IT was one of the worst atrocities of the Troubles, yet the Ballymurphy Massacre of 1971 has long been overshadowed by the following year’s events on Bloody Sunday.
Now a Scottish film-maker is bringing out a powerful and indeed shocking documentary on the killings of 11 civilians, including a Catholic priest, by the Parachute Regiment – the same regiment involved in Bloody Sunday – in Ballymurphy in Belfast from August 9 to 11, 1971.
Callum Macrae has named his film The Ballymurphy Precedent and yesterday he told The National that he had done so because he feels the Belfast killings foreshadowed what happened in Derry.
Macrae said: “If the lessons had been learned from the Ballymurphy killings then Bloody Sunday might never have happened in Derry just five months later and the history of that era might have been entirely different.”
Macrae, 65, has previously been nominated for an Emmy and a BAFTA for his work in documentaries, and the buzz in the industry is that The Ballymurphy Precedent could be in that territory, given its power.
Macrae’s best-known works include Sri Lanka’s Killing Fields, which won the Current Affairs International category of the Royal Television Society’s Television Journalism Awards 2010-11, and No Fire Zone, also about Sri Lanka, which saw his team nominated for the Nobel Peace Prize.
For The Ballymurphy Precedent, Macrae spent four years raising funds and putting together the documentary and he says the most important element of the production was gaining the trust of the relatives.
“It’s really their story,” said Macrae, who backs the families’ calls for a public inquiry into the killings.
Macrae is well aware that he will be criticised for bringing up events which some people wish to consign to history.

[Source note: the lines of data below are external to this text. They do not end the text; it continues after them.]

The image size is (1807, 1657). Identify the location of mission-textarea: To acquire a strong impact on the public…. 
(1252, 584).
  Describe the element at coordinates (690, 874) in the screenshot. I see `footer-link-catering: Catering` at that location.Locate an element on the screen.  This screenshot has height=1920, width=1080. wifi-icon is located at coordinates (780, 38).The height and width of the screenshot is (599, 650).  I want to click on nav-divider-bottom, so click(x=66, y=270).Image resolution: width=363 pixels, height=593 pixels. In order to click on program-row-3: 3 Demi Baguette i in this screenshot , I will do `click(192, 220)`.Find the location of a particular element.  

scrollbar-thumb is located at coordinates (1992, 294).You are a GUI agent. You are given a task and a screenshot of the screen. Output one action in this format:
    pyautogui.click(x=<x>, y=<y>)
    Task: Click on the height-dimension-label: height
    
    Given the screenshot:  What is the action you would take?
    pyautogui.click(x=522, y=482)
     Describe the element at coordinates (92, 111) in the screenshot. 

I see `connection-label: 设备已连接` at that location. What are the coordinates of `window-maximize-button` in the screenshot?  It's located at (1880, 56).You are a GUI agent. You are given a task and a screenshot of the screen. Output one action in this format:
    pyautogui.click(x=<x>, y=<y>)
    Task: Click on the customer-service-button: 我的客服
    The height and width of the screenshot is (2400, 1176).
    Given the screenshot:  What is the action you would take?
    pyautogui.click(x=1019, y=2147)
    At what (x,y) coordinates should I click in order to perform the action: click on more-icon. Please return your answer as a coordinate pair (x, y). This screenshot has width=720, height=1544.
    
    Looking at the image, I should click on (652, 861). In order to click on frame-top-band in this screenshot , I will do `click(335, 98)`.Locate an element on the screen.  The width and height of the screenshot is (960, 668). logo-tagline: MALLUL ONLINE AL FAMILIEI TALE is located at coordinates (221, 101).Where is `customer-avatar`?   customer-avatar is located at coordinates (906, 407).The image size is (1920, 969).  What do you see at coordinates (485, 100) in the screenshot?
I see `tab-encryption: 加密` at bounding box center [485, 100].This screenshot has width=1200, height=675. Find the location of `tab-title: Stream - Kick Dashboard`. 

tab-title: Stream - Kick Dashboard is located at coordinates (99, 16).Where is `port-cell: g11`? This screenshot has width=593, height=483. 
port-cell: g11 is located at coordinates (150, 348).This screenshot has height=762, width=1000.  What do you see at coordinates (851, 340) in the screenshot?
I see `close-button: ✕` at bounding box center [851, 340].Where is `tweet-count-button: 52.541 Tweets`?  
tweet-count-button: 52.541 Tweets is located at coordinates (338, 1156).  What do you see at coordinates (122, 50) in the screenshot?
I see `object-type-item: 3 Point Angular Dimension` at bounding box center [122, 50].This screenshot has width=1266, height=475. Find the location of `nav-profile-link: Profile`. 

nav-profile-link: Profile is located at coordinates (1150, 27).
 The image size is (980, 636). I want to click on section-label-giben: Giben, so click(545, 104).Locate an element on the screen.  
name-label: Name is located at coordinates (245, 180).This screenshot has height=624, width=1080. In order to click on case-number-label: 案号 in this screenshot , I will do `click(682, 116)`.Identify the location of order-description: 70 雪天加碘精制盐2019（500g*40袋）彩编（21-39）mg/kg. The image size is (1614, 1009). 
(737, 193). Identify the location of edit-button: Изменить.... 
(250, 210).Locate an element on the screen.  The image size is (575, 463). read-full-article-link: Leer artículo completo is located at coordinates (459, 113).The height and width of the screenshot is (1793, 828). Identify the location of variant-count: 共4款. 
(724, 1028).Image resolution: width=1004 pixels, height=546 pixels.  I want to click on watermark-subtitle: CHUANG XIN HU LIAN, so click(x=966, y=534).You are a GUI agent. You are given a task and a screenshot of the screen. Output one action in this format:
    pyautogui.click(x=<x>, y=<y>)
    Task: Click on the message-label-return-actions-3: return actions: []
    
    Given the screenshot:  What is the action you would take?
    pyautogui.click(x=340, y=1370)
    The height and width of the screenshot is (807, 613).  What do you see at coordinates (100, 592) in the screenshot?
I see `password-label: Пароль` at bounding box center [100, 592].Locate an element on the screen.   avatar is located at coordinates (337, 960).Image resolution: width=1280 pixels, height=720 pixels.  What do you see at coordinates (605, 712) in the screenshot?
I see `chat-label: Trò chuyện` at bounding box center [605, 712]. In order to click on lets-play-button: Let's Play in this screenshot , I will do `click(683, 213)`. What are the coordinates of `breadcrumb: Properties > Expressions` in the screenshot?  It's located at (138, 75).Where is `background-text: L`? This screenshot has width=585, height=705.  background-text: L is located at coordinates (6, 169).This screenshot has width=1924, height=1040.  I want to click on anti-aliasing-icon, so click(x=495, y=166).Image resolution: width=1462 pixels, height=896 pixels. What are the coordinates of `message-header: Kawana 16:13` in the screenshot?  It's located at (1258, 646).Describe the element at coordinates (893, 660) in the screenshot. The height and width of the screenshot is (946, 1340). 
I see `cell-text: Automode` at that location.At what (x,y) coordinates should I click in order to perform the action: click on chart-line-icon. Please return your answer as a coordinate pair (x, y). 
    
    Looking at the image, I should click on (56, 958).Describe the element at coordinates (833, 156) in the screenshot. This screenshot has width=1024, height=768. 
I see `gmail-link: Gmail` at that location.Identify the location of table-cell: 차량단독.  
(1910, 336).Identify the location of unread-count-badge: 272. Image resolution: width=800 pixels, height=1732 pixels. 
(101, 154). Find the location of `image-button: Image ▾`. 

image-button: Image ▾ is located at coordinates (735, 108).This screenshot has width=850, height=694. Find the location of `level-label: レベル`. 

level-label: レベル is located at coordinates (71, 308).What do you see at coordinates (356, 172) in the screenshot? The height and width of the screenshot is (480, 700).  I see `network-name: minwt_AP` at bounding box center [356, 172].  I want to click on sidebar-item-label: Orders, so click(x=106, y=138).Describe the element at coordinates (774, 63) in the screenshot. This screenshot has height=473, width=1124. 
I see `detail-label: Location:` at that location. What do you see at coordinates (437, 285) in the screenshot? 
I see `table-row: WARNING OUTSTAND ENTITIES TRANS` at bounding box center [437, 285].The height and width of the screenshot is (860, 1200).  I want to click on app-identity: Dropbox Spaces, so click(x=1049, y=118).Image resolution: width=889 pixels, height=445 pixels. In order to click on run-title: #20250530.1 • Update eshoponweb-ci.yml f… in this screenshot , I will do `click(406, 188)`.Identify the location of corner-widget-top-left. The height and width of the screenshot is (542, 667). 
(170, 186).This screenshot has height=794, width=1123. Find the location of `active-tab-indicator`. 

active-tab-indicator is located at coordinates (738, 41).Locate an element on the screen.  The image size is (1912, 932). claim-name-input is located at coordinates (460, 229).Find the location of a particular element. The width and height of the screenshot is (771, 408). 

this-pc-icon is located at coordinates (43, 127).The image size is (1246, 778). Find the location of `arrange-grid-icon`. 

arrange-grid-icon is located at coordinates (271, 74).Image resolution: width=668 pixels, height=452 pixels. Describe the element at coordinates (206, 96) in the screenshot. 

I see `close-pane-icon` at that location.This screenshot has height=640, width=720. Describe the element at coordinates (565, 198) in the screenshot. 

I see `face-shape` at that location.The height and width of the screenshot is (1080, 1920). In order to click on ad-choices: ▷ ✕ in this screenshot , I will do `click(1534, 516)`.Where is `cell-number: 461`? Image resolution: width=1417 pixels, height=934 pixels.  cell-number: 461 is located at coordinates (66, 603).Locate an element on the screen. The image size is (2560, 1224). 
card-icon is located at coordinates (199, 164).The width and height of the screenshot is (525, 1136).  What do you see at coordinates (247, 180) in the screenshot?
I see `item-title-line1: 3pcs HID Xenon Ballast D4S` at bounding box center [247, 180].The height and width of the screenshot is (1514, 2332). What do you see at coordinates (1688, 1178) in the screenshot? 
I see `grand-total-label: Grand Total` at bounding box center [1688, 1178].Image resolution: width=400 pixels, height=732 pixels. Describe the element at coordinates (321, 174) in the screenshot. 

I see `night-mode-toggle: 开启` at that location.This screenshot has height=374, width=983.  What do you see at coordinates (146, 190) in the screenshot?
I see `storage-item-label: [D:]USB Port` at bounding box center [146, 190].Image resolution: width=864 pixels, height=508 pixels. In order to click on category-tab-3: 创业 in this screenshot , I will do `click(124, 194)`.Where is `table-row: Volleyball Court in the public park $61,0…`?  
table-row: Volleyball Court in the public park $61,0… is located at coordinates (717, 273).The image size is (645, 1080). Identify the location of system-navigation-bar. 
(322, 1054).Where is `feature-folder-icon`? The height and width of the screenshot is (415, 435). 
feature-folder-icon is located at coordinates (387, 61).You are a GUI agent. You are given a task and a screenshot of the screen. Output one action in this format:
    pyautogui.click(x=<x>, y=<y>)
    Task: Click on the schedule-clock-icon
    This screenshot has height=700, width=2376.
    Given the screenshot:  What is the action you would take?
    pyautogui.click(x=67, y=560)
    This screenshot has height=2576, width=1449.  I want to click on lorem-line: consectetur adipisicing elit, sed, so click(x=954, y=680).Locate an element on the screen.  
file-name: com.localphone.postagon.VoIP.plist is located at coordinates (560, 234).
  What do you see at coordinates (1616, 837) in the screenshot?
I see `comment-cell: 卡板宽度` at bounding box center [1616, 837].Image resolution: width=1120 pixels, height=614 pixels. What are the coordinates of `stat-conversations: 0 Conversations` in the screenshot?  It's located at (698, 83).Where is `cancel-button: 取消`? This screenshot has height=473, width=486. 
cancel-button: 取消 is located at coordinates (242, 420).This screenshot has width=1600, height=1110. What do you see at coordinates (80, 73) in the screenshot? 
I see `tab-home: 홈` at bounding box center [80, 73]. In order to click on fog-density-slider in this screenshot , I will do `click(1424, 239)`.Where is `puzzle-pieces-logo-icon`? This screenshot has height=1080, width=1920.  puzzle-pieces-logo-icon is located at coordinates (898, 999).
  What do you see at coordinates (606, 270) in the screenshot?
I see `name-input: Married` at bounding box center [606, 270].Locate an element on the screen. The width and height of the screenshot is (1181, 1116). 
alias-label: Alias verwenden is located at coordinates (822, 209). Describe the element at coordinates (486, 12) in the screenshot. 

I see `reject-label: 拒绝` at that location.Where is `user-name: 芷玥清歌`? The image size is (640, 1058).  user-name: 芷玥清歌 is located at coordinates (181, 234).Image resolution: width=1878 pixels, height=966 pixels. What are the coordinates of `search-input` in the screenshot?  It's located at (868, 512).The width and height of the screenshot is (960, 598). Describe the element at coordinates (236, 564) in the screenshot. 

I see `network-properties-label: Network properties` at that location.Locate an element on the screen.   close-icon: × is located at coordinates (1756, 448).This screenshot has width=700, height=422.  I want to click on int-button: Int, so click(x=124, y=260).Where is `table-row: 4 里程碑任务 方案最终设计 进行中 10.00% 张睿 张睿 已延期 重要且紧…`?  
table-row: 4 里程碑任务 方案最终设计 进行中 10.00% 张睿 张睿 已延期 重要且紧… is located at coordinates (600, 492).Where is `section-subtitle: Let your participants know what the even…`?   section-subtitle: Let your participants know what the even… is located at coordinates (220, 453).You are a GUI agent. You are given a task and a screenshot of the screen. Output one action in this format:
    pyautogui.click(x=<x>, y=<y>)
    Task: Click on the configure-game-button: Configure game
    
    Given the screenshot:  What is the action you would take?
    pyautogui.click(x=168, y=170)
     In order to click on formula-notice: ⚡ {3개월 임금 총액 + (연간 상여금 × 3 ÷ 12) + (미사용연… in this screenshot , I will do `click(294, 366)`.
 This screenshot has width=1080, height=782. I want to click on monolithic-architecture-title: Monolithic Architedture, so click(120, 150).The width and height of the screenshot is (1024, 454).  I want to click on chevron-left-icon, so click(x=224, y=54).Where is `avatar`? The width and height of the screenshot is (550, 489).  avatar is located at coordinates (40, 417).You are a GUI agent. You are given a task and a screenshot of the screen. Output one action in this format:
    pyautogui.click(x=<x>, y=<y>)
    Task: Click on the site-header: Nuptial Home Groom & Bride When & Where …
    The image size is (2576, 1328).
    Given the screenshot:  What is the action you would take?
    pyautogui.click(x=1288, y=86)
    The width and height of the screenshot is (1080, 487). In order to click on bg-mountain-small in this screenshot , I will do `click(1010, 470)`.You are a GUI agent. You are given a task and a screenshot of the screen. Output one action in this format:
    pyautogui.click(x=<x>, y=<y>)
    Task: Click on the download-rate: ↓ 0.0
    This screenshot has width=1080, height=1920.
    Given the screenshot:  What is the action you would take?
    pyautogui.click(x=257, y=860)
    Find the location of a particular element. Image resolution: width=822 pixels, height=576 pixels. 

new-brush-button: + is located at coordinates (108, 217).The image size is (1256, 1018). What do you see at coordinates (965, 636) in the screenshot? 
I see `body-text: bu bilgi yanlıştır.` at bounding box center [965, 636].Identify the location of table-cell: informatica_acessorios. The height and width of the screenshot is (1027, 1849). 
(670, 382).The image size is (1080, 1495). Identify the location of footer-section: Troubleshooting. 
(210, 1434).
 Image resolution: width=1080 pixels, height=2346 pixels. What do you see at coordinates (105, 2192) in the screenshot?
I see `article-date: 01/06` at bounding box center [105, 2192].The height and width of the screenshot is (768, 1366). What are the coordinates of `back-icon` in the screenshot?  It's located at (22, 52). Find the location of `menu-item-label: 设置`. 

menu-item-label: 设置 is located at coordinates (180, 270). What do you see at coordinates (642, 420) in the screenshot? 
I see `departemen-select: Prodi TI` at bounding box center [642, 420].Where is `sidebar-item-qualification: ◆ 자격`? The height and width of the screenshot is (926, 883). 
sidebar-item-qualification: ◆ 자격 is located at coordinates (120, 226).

He said: “It’s taken a long time to make the film. Channel 4 have been very supportive and I do pay tribute to them because I don’t think a lot of people would have done what they did.
“It took a lot of time to research what happened at Ballymurphy. We are very conscious that the story we are telling will not be very popular in certain quarters but we also think the story has to be told, because the fact that the story has never been told is a block on peace and reconciliation.
“There is only one lesson from history and that is that you have to tell the truth and only once the truth is told can you get reconciliation.”
Unusually, the documentary is being given a cinematic release in more than 30 cities and towns in the UK and Ireland from August 30, prior to being shown later by Channel 4.
The Glasgow Film Theatre is scheduled to show the film and there will be a special screening of the film at VUE if audience demand is sufficient.